Elephant Tree + Lowrider - The Long Forever
Chronique CD album (44:12)
- Style
Stoner cosmique - Label(s)
Blues funeral - Date de sortie
25 octobre 2024 - écouter via bandcamp
Je dois avouer avoir toujours éprouvé certaines réserves et interrogations au sujet des split albums, ces projets réunissant 2 groupes qui se partagent l'espace, deviennent colocs en plaçant chacun une part peu ou prou égale de titres sur ledit espace, et qui laissent l'impression de coupler 2 EP's, à défaut de pouvoir sortir individuellement un nouveau LP. Une certaine façon de fournir de la came malgré tout à un public en manque, celui-ci se retournant les ongles et se mordant les paupières dans l'attente d'un nouvel opus. Afin de ne pas rester dans une certaine forme de mauvaise foi, force est d'admettre que bien souvent, les 2 groupes en question partagent des affinités, le même univers, et a fortiori, le même auditoire, ce qui, en général, ravit ce dernier de pouvoir jouir de nouvelles créations de 2 de ses artistes préférés, comme d'une sorte de promotion exceptionnelle exposée en rayons chez l'épicier du coin.

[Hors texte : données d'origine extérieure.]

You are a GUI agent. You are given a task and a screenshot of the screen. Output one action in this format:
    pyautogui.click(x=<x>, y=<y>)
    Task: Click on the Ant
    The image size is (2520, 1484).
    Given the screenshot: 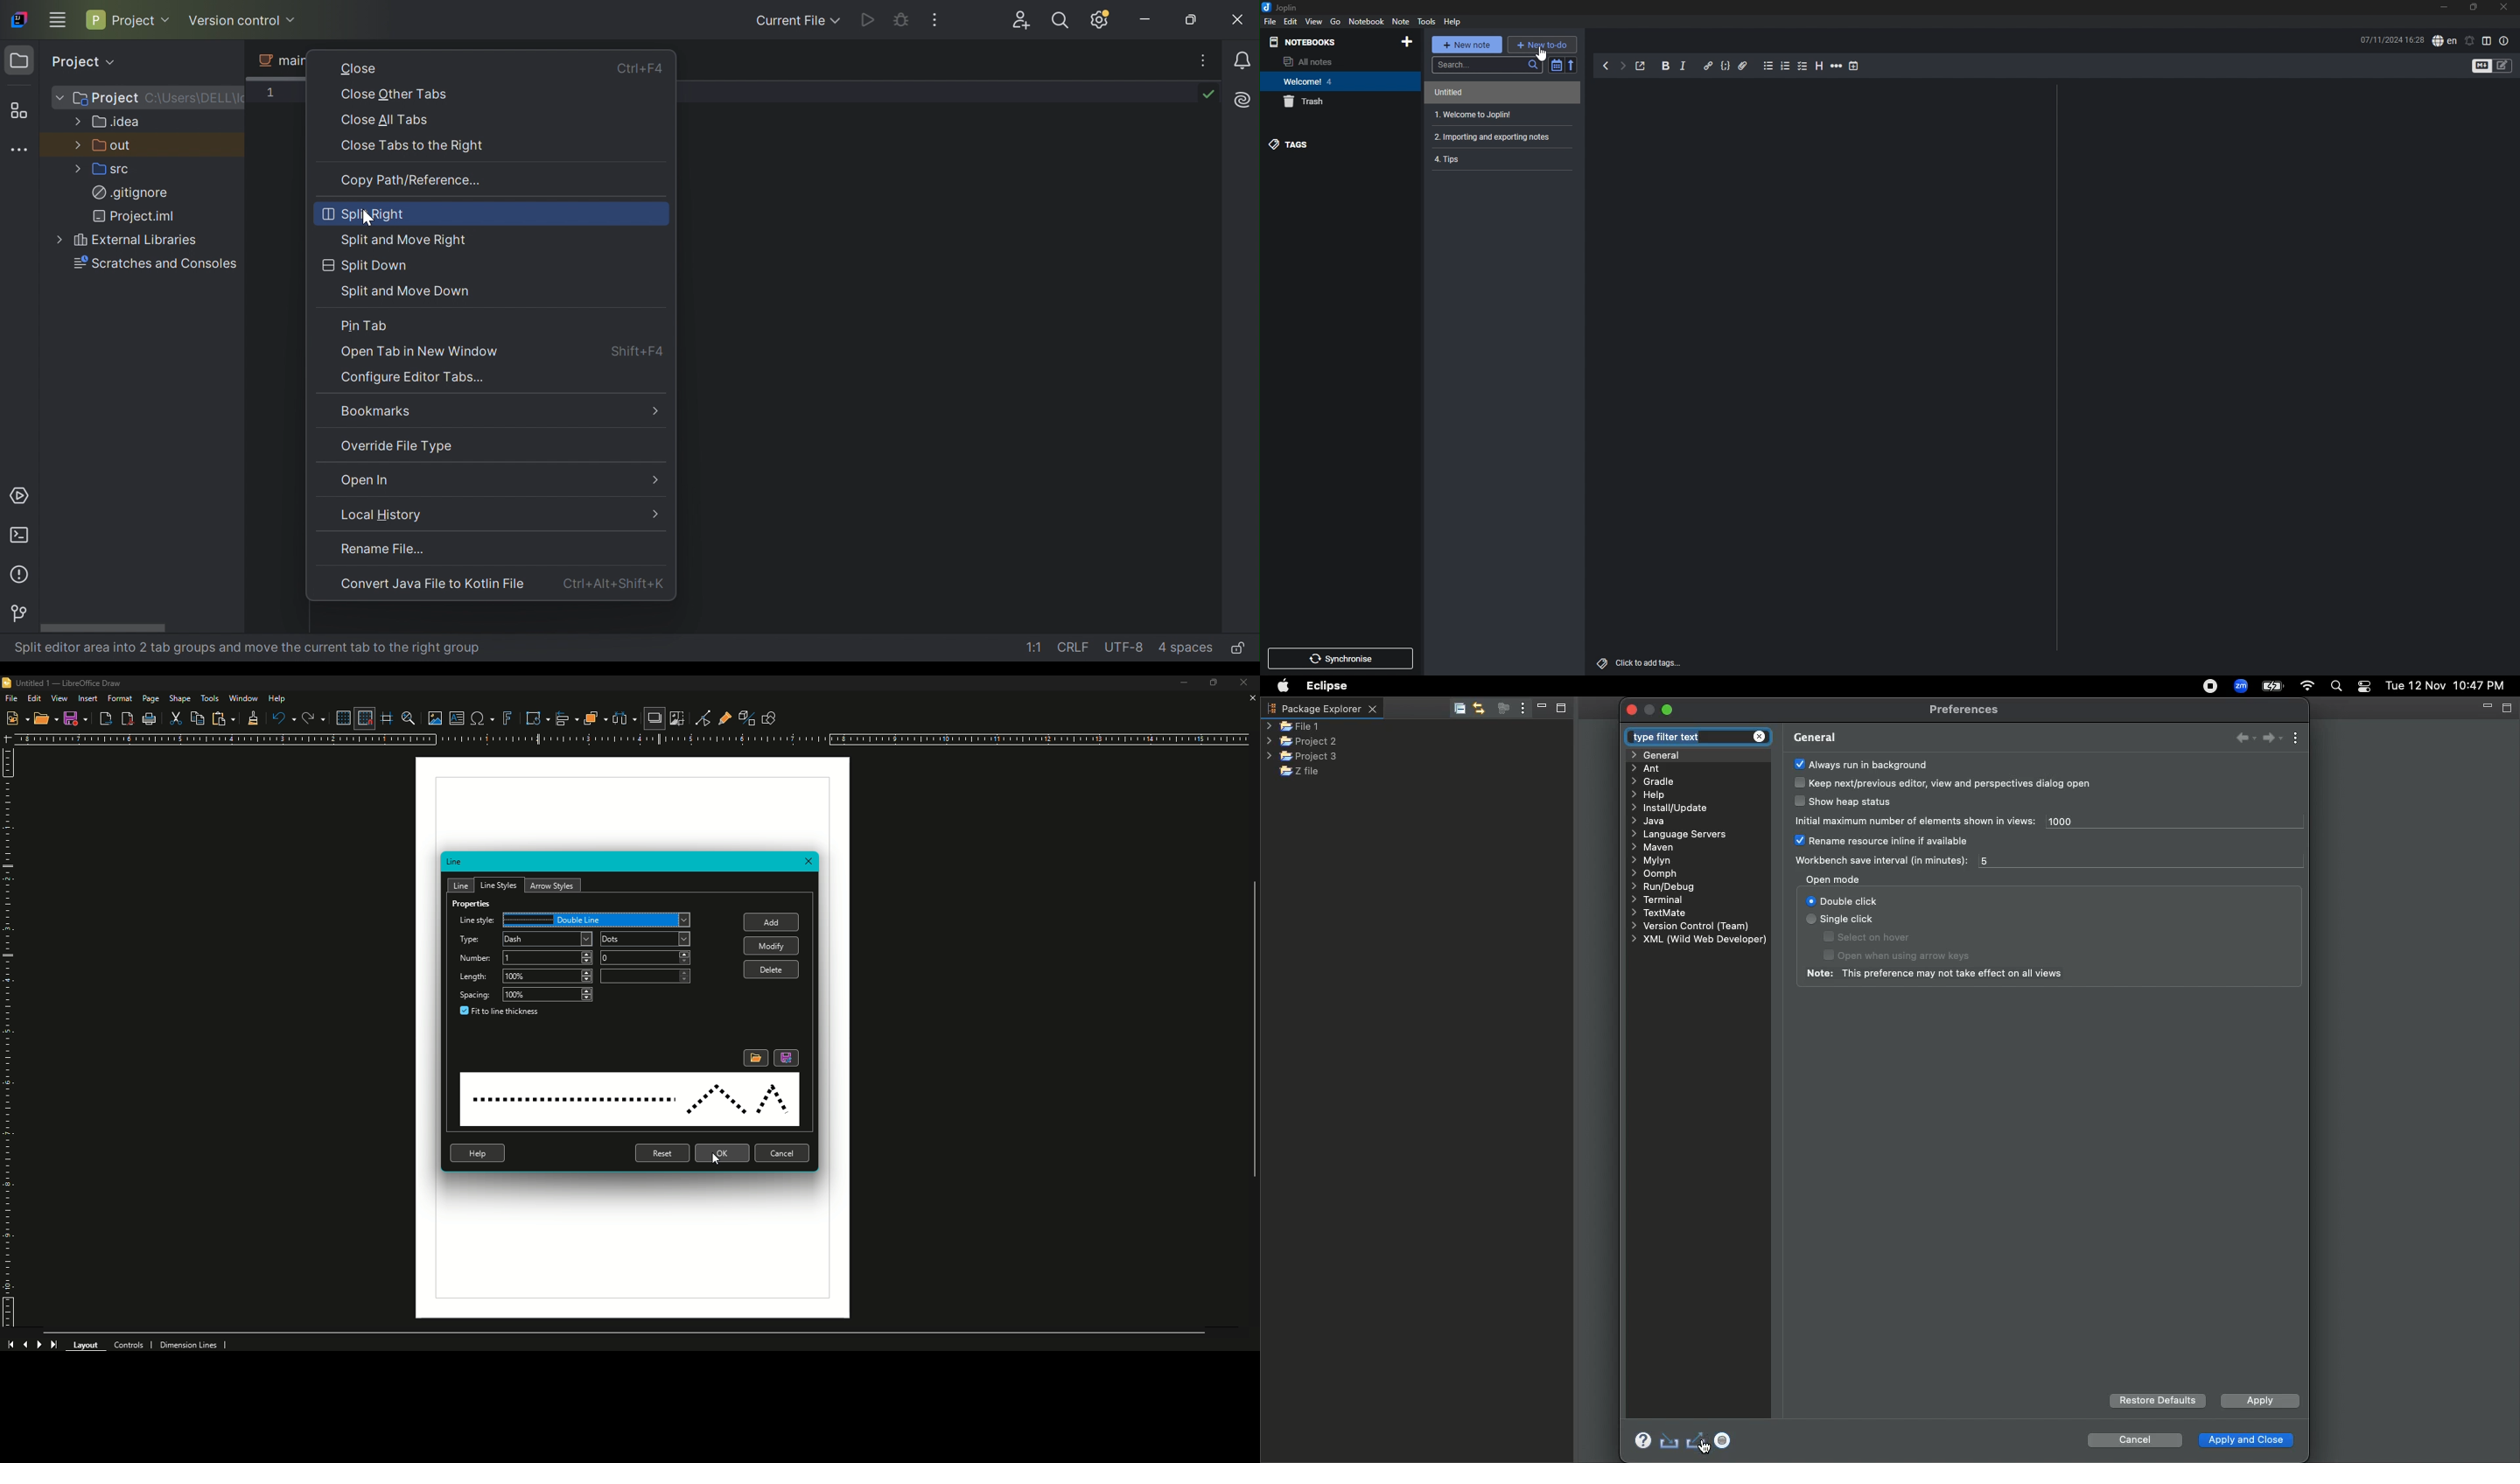 What is the action you would take?
    pyautogui.click(x=1647, y=768)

Alors, quand un monstre sacré du stoner comme Lowrider, qui avait déjà effectué un retour sur scène tonitruant avec un bijou (Refractions) 20 ans après son mythique Ode to Io s'associe à Elephant Tree, groupe qui n'avait rien sorti depuis son chef d'oeuvre Habits, mêlant stoner contemplatif, americana mélancolique, doom psychédélique et sludge éthéré, on ne peut que se griffer jusqu'au sang la peau des aisselles en faisant des bulles avec sa bave qui mousse entre les gencives. Ou, si on s'avère moins addict, se contenter de danser nu, le corps enduit de beurre de cacahuète. Ceci dit, l'un n'empêche pas l'autre. Mais on s'égare...

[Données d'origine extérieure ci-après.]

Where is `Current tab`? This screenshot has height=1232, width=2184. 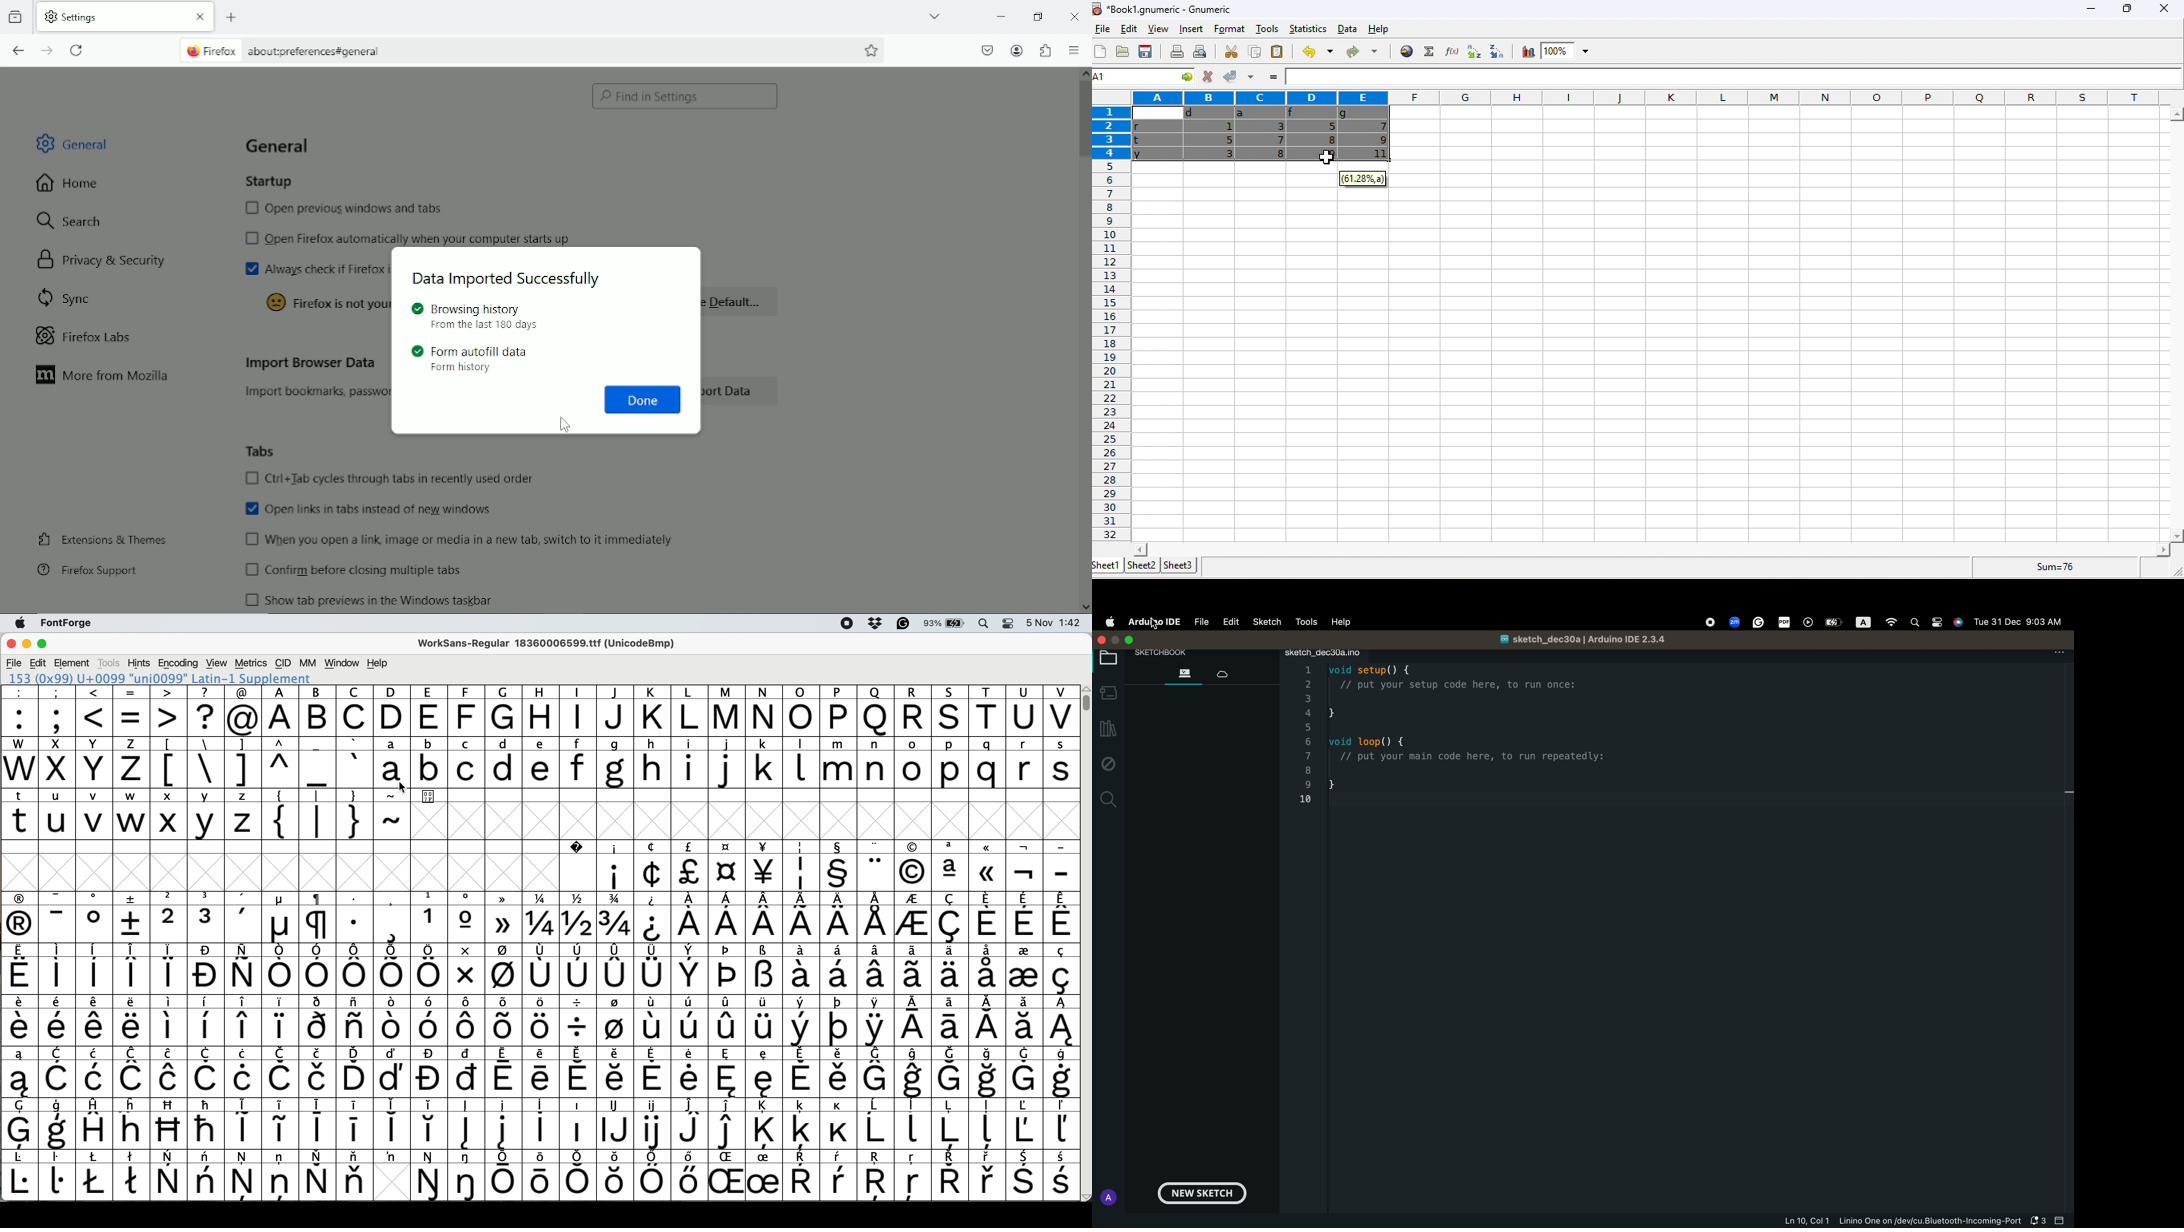 Current tab is located at coordinates (124, 17).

Sur le papier, tous les astres s'alignent pour espérer un résultat qui peut marquer les mémoires. Les astres, à l'instar de celui de l'artwork, noir, fendu, blessé. Les 2 dernières bombes de chacun des groupes datent de la même année, les étoiles semblent donc propulser les 2 formations dans la même direction, et ici, vers un point de convergence qu'on constate à l'écoute de l'album. Spoiler alert : l'entreprise se solde par une réussite probante. Si le titre de l'album se réfère davantage à l'histoire d'Elephant Tree (le "long pour toujours" parle du coma dans lequel a été plongé son chanteur suite à un accident de vélo), son contenu parvient à présenter une cohérence d'ensemble tout en exploitant la personnalité de chaque protagoniste dans un exercice d'équilibriste parfaitement maîtrisé. En clair, Lowrider se montre plus complexe, moins direct, plus progressif qu'à l'accoutumée, tandis qu'Elephant Tree garde son sens du détour tout en gagnant en lourdeur.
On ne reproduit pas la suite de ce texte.